“Isolamento, freddo, caldo, fame, tabacco, latrina”. E’ il carcere. E chi non lo conosce, chi non ci è mai stato, chi non ha imparato a difendersi, non può aspirare a diventare un vory v zakone. Perché ‘i ladri in legge’ l’apprendistato lo devono fare in galera. Da sempre. Fin dagli anni Trenta quando, unendosi a bande di dissidenti politici, vengono incarcerati e sbattuti dentro i gulag. La loro confraternita nasce nei campi di lavoro. E nasce da un caposaldo di rivolta al sistema sovietico: rifiutarsi di lavorare e vivere esclusivamente delle proprie attività illegali. Un codice, dunque. Che deve essere rispettato perché chi non lo segue può anche pagare con la morte. Le punizioni sono all’ordine del giorno. Ma non sono improvvisate. E così il boss del clan Kutaisi, ordinando un pestaggio ai suoi luogotenenti, si raccomanda che sia fatto “con tecnica”, magari “colpendolo e facendolo svenire per poi metterlo in macchina”. L’azione poi deve essere eseguita da “ragazzi forti, in forma”. Quindi il padrino chiede che alla persona venga asportato il naso o l’orecchio. Dice “Koba mi senti? O il naso o l’orecchio!”.
Come tutte le associazioni mafiose, anche quella dei ‘ladri in legge’ ha carattere di segretezza. Il rispetto delle regole, dunque, è sacro. Un vory deve tagliare di netto i rapporti con la sua famiglia, non sposarsi né avere figli, aiutare gli altri membri dell’organizzazione, depistare le indagini, mantenere il silenzio. Ogni sua azione deve essere diretta all’accrescimento della confraternita. Ad esempio finanziando con le proprie attività (corruzione, riciclaggio, droga, armi, estorsioni, prostituzione) l’obshak (cassa comune), parte della quale va al sostentamento degli affiliati detenuti e delle loro famiglie. Risultato: le cosche dell’ex Unione Sovietica (oggi stimate in novemila bande con almeno centomila affiliati) contano su tre milioni di fiancheggiatori. In patria. Ma non solo. Anche in Italia e nei luoghi che non ti aspetti. Nel settembre 2012, infatti, una cameriera dell’hotel romano Principe di Torlonia avverte il boss del clan Kutaisi di un controllo della polizia. Gli agenti, a suo dire, stanno anche intercettando le conversazioni degli affiliati. Dice: “I cani (Forze dell’ordine, ndr) avevano chiesto di lui e lo stavano ascoltando, anche in quel momento”. Risultato: la shodka (il consiglio criminale) organizzata presso la lussuosa location del Borgo della Merluzza a Roma per dirimere i contrasti tra i due clan (Kutaisi e Tbilisi/Rustavi) e che da giorni sta richiamando vory v zakone da tutto il mondo viene cancellata.
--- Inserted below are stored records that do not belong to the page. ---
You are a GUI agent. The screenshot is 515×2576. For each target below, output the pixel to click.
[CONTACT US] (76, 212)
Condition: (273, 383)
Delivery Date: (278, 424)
Il carcere, dunque, dà potere e consenso sociale. E sul carcere i vory v zakone operano uno strettissimo controllo. Qui l’organizzazione conta su veri e propri referenti incaricati di dirimere le controversie. “I ladri chiedono del perché!”, dice il boss del clan Kutaisi a un tale Igor che chiama dal carcere di Novosibirsk nel distretto federale siberiano. Al telefono il controllore comunica che gli è giunta richiesta di “spezzare” (uccidere) un detenuto. Il boss non è d’accordo e ne chiede conto. Dice al controllore: “Non so chi ti ha messo a fare il sorvegliante, e prima di chiedertelo ti voglio dire che noi abbiamo bisogno delle persone che sanno usare la testa e non solo eseguire gli ordini come i soldati”. E ancora: “Se domani mi chiamassero per chiedermi di spezzare te?”. I collegamenti tra la galera e i vertici dell’associazione sono tenuti anche grazie ai progoni (lettere) che vengono fatte girare nelle celle.
Tutte iniziano sempre così: “Tanti saluti ai carcerati. Pace e benessere a voi, al nostro movimento dei ladri tutto il bene”. Portano le comunicazioni sulle nuove cariche date e sulle decisioni prese durante il consiglio criminale (shodka). Si legge in una di queste missive riportata nelle carte dell’indagine barese: “Il destino di un ladro può essere deciso unicamente in shodka e unicamente in sua presenza. Tutta la gente che vive la nostra vita comprende bene di cosa si parla (…) . Noi non abbiamo bisogno né di intermediari né di avvocati. Nessuno deve intromettersi negli affari nostri tranne noi stessi”. La mafija dei vory, dunque, si alimenta di un arcaico simbolismo ma anche di una straordinaria modernità finanziaria giocata tutta sulla trasnazionalità. E così da un lato oggi la cassa comune ha un valore talmente alto che non può essere nemmeno stimato. Dall’altro il linguaggio dei simboli disegnati sulla pelle ha, ancora adesso, una straordinaria importanza.
Secondo le stime fatte dal criminologo russo Arkady G. Bronnikov, tra la metà degli anni Settanta e la fine degli anni Ottanta, su 35 milioni di detenuti nelle carceri dell’ex Unione sovietica l’85% era tatuato. Sul proprio corpo, ogni vory ha scritto la sua personale storia criminale. Il tatuaggio rivela ruolo, categoria e grado di appartenenza. Le stelle sul petto le ha solo un “ladro in legge”. Le stesse sulle ginocchia indicano la volontà di non piegarsi mai davanti allo Stato. Chiese e castelli sono molto comuni. Il numero di cupole o torri indicano gli anni di galera. Spesso sono accompagnate dalla scritta: “La Chiesa è la casa del signore”. Tradotto nel codice dei vory: “La prigione è la casa del ladro”. Un’altra frase ricorrente sulla pelle degli affiliati è questa: “Non mi importa delle leggi sovietiche, le sole regole che seguo sono quelle che mi faccio da solo. Molti di quelli che stanno qui non hanno un destino, ma io non sono come loro”. E poi c’è il linguaggio della parola: la fenya. Composto da circa 10mila espressioni. Serve per mantenere riservate le conversazioni. Ogni categoria criminale dell’organizzazione ha una sua semantica. E così c’è l’alfabeto dei borsaioli, truffatori, malversatori, ricettatori di antiquariato, narcotrafficanti, taglieggiatori.